__YOUR TASKS__:
A: Using the forum thread on the leaning ladder, answer each item on its own line, marked (i), (ii), (iii):
(i) How long is the ladder, and what angle does it make with the ground?
(ii) What number did the poster of Answer 2 get by dividing 15 by the square root of 2?
(iii) What does Answer 6 say to write first?
B: Carry on the forum thread on the leaning ladder from its final post, "First write the basic Pythagorean equation."

Question

A ladder 15 feet long leans against a wall and forms an angle of 45 degrees with the ground. How far from the wall is the ladder?

Choices:
• 15 ft
• 7.5 ft
• the square root of 2
• 7.5 multiplied by the square root of 2

Answer 1

I think it is a safe assumption that the ground and the wall are perpendicular. So what kind of triangle is formed with sides of the the top of the ladder to the ground, the bottom of the ladder to the foot of the wall, and the ladder itself?

Answer 2

I've tried dividing 15 by the square root of 2, but the answer I got was 10.61, which, obviously, isn't one of the choices given.

Answer 3

Is it a right triangle with 2 45 degree angles?

Answer 4

Yes. So what does Pythagoras tell us about such a triangle?

Answer 5

That if we have the length of the hypotenuse, we can divide it by the square root of 2 to find the length of the legs. Is that right?

Answer 6

No. Your are going a step too far too fast. First write the basic Pythagorean equation.

__RECORDED DATA__:
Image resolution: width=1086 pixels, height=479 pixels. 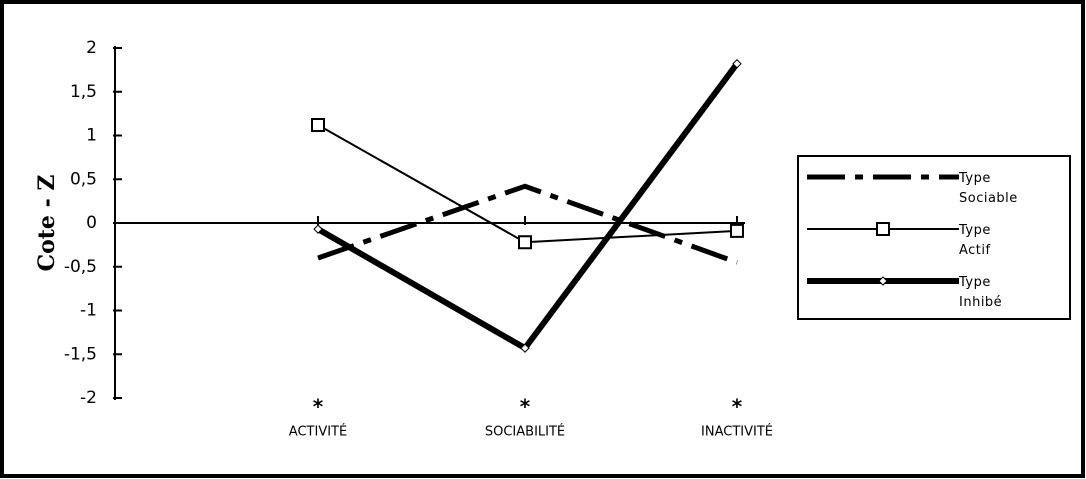 What do you see at coordinates (88, 398) in the screenshot?
I see `y-tick-label: -2` at bounding box center [88, 398].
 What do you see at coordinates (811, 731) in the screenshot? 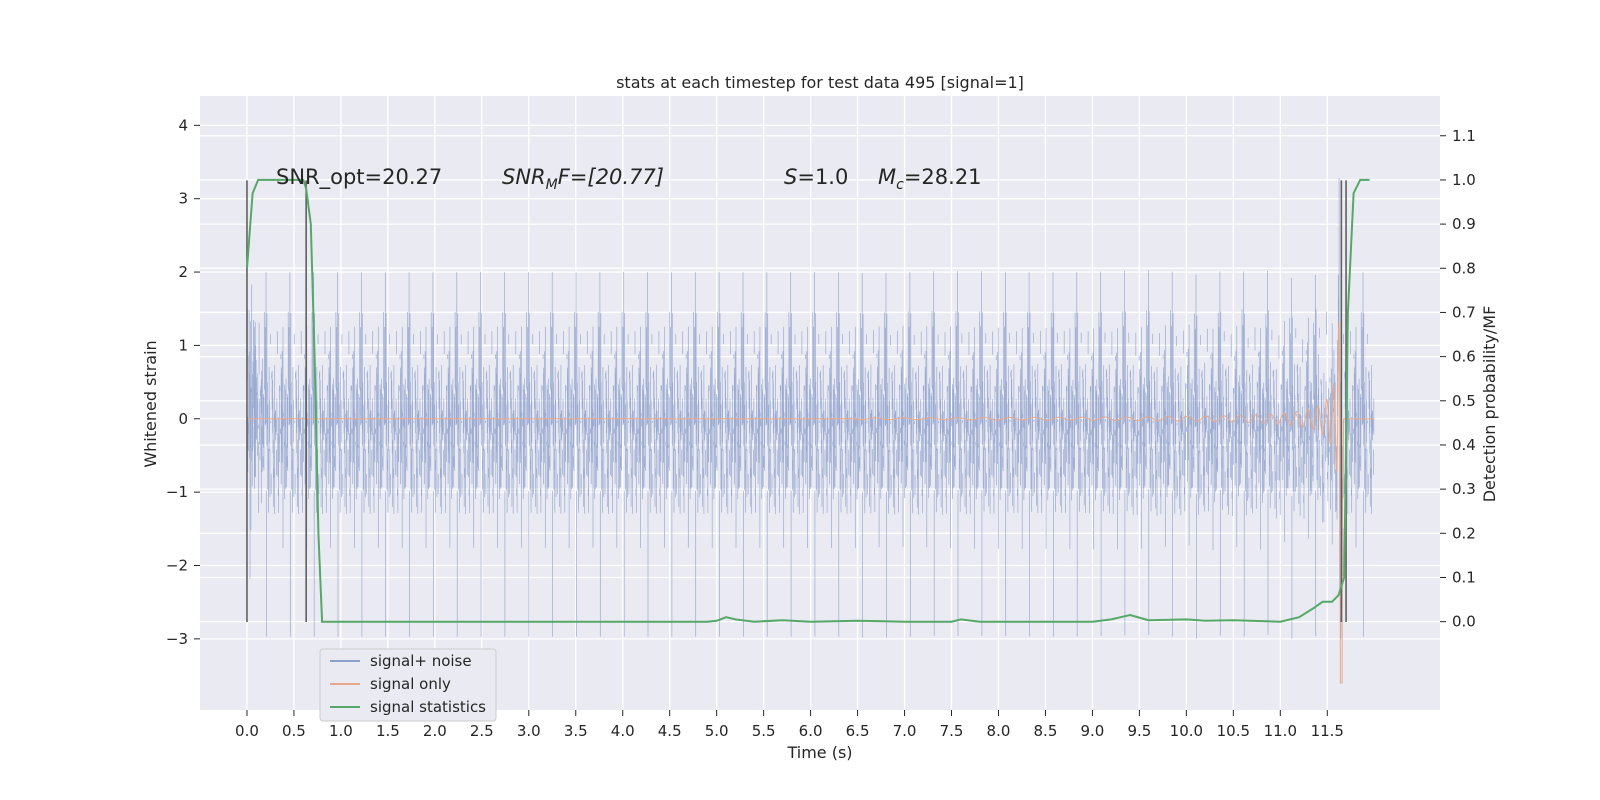
I see `x-tick-label: 6.0` at bounding box center [811, 731].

__RESPONSE LIST__:
A:
(i) The ladder is 15 feet long and forms a 45-degree angle with the ground.
(ii) 10.61.
(iii) The basic Pythagorean equation.

B:
Answer 7

Well, okay, yes. But rational what you have got by multiplying the top and bottom by the radical.

Answer 8

Okay.
A squared + B squared = C squared
So, how do I plug my problem into the equation if I only have the length of the hypotenuse?

Answer 9

Oh! So the answer is 7.5 multiplied by the square root of 2?

Answer 10

A = B
So then you have one equation in one unknown

Answer 11

Yes. when you rationalize the denominator it is 2. Which goes 7.4 times into 15.

Answer 12

Thanks so much for the help!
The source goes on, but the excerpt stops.